December 2007


I would wish you a Merry Christmas,  but I do believe that chances are if you have found yourself here upon such a day instead of in the company of loved ones, good friends, or good food, your Christmas may not be so merry. A mild assumption though to make, so I suppose seasons greetings to you and your all.

 I am here, as for a moment I wish to hide from the chaos the awaits in the outside world. For I know that today, presents are being ripped open, faces are lighting with joy and things once wished for are now recieved… only to soon enough make their way to the bottom of closet never to be seen again. For how true it is that having is never as much fun as wanting… and when the want has died away and the pine tree scent no longer lingers, precious belongings will find their way to places we rarely see ever again.

Am I wrong?

My heart struggles so deeply with this materialism, I venture to say I’d rather not participate in the season at all. Don’t percieve me incorrectly. There can in fact be true joy in a gift well given that is equally well received. I have indeed managed that once or twice in my life. But I must take a moment to reflect, as many of us will often do at some point in our lives about this joyous holiday season and the true meaning it holds. I seem to do this more often as the magic of waking up to open presents has long ago worn off and my Christmas list has resorted to practical things I need like a coffee pot for my dorm room.

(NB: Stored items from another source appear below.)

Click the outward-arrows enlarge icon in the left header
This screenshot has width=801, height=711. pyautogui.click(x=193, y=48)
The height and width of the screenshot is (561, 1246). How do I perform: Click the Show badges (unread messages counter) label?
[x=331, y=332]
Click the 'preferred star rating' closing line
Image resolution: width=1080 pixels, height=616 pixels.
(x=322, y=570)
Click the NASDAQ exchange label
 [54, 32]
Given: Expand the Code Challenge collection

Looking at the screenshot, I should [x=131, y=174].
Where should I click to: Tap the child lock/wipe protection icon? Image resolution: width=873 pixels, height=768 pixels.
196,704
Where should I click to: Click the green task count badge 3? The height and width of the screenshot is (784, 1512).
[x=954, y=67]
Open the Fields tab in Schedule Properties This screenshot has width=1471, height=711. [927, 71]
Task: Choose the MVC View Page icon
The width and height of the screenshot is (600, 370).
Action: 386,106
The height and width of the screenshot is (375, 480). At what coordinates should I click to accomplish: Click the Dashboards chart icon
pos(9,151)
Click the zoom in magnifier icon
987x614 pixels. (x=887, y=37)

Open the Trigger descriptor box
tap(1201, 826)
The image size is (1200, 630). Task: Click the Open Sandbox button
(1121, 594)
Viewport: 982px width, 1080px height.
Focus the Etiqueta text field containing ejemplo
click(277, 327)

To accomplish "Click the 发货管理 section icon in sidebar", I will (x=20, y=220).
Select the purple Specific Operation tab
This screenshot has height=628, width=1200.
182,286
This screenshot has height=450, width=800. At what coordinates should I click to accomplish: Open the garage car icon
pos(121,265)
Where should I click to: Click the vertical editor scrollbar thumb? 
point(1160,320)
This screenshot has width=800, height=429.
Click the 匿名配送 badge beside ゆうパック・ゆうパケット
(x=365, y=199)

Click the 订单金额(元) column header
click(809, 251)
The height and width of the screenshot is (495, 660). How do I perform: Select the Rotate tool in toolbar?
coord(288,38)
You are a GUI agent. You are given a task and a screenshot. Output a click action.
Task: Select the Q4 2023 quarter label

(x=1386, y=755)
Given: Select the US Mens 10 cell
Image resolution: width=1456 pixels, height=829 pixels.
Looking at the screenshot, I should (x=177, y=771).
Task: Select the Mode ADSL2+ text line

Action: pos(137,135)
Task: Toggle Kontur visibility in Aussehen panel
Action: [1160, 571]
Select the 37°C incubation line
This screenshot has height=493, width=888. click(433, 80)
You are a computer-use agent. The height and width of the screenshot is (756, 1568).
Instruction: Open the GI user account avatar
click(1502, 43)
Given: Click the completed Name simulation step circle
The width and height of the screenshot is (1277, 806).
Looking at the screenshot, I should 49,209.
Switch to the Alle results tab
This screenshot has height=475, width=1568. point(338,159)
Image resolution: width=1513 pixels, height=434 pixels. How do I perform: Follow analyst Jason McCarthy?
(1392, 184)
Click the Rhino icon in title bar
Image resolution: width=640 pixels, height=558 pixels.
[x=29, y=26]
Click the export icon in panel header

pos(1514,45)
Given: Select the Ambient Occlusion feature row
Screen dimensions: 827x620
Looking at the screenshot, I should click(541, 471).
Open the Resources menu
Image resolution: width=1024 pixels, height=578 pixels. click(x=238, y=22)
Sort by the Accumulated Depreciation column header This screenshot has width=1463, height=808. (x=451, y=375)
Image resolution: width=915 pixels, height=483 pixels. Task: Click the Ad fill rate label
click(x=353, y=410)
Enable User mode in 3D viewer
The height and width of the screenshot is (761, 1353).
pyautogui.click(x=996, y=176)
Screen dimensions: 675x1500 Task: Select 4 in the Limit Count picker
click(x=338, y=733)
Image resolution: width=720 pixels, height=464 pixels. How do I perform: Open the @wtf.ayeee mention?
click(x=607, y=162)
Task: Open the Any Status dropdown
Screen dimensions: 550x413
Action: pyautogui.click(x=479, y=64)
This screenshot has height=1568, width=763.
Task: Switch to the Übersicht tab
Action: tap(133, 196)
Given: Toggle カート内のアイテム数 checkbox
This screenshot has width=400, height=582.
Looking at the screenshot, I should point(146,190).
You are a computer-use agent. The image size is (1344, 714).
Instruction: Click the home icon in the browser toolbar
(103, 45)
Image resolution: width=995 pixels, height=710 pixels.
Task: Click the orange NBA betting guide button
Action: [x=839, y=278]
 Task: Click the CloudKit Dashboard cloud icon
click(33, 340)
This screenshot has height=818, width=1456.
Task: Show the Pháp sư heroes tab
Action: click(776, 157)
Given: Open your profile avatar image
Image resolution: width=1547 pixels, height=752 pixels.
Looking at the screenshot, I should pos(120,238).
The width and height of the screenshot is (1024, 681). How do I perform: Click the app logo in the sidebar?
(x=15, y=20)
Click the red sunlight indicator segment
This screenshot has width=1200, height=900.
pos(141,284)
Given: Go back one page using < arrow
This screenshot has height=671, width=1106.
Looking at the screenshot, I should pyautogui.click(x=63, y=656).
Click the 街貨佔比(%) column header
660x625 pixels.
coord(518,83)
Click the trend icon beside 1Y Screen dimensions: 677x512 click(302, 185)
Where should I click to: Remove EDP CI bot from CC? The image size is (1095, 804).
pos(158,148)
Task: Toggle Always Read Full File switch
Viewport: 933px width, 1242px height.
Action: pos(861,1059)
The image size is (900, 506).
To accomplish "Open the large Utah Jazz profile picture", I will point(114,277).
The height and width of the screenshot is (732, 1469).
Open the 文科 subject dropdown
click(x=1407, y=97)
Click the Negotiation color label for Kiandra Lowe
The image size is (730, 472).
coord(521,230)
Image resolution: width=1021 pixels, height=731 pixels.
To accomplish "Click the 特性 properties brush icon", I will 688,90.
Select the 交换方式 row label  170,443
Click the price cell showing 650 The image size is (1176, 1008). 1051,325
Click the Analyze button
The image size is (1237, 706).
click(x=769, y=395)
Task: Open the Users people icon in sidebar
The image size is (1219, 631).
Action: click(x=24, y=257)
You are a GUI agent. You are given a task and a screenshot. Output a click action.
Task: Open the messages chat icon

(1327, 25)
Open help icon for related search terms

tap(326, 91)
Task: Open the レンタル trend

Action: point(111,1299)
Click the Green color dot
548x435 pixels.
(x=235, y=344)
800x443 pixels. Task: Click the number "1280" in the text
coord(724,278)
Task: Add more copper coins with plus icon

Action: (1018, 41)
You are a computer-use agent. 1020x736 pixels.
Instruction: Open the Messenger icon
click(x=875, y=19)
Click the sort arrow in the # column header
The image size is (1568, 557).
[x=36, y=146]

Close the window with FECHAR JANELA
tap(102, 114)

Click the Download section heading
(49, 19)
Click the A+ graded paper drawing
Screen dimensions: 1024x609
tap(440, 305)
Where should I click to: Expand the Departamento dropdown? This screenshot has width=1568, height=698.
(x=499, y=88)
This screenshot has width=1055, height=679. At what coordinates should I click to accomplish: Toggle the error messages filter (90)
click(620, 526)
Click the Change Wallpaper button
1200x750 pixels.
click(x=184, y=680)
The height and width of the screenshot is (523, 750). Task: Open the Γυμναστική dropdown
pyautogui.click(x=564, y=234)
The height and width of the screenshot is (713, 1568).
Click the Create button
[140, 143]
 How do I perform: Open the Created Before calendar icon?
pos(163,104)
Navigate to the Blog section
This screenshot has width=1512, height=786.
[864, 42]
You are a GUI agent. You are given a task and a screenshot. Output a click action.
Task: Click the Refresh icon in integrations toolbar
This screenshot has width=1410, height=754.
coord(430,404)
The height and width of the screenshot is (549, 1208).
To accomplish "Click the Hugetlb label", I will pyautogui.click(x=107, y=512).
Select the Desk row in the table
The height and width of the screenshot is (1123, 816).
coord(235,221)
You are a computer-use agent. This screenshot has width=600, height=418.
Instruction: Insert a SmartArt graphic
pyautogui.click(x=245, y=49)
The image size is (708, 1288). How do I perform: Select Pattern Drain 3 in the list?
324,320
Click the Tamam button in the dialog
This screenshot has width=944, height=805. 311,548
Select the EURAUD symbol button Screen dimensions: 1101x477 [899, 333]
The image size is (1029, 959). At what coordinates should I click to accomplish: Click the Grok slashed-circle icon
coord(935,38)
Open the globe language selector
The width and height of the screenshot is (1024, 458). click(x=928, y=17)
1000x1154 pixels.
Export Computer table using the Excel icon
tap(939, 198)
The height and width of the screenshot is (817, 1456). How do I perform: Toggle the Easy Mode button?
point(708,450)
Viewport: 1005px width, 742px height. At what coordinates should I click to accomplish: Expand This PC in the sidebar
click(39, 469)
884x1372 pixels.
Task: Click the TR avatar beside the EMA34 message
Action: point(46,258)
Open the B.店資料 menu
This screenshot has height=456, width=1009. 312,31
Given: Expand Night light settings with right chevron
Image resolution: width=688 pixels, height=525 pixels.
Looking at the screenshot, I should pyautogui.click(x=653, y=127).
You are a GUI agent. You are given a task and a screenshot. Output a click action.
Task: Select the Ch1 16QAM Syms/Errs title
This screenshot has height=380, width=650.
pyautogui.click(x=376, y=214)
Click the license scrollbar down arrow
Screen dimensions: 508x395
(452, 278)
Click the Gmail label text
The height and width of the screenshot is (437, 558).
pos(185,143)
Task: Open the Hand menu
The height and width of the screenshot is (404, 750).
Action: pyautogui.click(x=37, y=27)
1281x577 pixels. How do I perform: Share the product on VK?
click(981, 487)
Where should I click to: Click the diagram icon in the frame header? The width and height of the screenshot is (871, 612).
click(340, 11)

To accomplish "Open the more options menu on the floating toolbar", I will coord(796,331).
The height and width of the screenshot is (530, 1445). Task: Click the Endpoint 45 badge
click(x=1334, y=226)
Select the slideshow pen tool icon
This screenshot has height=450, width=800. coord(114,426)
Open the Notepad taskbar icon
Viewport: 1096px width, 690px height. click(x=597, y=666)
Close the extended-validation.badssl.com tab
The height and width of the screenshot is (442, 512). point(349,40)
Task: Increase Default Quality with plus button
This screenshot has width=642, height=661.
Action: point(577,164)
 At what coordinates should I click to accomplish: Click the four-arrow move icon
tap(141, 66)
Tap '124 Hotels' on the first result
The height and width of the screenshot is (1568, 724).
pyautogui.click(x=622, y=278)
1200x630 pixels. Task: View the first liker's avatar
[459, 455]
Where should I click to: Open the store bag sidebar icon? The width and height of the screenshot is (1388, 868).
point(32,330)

And I wonder… is this what Christ would have been doing on HIS birthday? Would he have been bustling about trying to get presents ready and the house clean and the meal cooked? I venture to say not. More so, if a present was given to Christ the child, would he have cried when it turned out to be just what he didn’t want? Or turned to hysteria when the batteries were missing? More so, would he have thrown himself into fits of rage when the evening meal turned up slightly burnt? Or when the pie was dropped on the kitchen floor, becoming Fido’s feast?

Pardon me if I sound crazy, but I simply cannot see the Saviour of the world reacting in such a way. I think His birthday would have been much quieter an affair… It would have been no tremendous deal, truly if any fuss were even made at all. I think insted, He would have taken the time to bless someone else, someone much more in need then Himself.

Of course, my thoughts are all speculation… and I could say more on what a King might receive on His birthday and in stark shame realize I possess not a thing worthy of giving Him short of my whole life, blemished and marked, still not enough to give to Him. But this year I’d rather offer you something different- peace.

I believe an occassion such as Christ’s birthday would have been marked with peace. It would have been spent in the company of beloved family and would have brought little attention to Himself but rather, focused on those He spent time with.

This year, go focus on someone else for a while. Go put the attention on your loved ones and enjoy the moments you have together. Laugh off the silly things, eat the burnt dinner if you must [[or shrug it off for bad Chinese take out]] and for a while, just enjoy a bit of peace this Christmas season.

And then, go help someone in need. For this, this is a gift truly worth presenting to a King.

May this be, your merriest of Christmas’s.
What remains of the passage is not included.